PROBLEM STATEMENT
The reply to the records below should contain exactly the lines from the line with "Policies and Notices (73, 1901)" through the line with "[store logo] (141, 27)", and nothing besides.

#### ENTRIES SUPPLIED

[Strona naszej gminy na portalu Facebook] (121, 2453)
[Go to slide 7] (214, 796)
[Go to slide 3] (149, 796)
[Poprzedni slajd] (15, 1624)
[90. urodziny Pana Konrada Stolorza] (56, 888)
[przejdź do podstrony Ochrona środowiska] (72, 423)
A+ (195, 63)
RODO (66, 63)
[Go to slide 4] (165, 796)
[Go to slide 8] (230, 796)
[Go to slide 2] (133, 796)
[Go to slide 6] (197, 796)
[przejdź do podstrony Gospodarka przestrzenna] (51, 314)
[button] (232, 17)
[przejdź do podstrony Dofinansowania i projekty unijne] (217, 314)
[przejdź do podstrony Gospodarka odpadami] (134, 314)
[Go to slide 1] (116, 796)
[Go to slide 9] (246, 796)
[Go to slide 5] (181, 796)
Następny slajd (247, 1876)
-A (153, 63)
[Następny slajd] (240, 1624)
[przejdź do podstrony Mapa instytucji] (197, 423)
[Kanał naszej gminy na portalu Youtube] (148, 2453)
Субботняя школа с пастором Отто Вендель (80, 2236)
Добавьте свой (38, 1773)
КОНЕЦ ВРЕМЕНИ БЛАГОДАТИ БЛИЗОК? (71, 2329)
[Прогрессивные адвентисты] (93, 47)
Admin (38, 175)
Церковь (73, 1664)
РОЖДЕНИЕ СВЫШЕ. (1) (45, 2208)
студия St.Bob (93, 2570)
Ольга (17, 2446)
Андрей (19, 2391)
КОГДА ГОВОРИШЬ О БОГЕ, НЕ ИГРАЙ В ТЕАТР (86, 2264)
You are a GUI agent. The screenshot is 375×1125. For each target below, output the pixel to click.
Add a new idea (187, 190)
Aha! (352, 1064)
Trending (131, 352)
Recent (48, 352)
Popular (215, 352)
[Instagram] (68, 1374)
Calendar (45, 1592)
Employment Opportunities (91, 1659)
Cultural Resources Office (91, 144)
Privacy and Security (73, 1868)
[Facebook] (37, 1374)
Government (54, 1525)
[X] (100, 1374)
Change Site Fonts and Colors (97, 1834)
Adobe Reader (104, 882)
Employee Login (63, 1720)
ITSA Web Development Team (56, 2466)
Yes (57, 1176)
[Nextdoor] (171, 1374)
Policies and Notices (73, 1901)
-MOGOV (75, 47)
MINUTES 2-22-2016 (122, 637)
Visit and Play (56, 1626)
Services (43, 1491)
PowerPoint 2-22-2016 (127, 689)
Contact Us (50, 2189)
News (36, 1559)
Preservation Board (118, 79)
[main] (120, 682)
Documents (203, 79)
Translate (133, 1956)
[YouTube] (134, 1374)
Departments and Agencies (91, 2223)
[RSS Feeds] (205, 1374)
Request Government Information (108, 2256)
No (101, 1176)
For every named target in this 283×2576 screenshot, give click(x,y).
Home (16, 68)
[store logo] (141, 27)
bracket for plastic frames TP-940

########

COMPLETED EXERCISE
Policies and Notices (73, 1901)
-MOGOV (75, 47)
MINUTES 2-22-2016 (122, 637)
Visit and Play (56, 1626)
Services (43, 1491)
PowerPoint 2-22-2016 (127, 689)
Contact Us (50, 2189)
News (36, 1559)
Preservation Board (118, 79)
[main] (120, 682)
Documents (203, 79)
Translate (133, 1956)
[YouTube] (134, 1374)
Departments and Agencies (91, 2223)
[RSS Feeds] (205, 1374)
Request Government Information (108, 2256)
No (101, 1176)
For every named target in this 283×2576 screenshot, give click(x,y).
Home (16, 68)
[store logo] (141, 27)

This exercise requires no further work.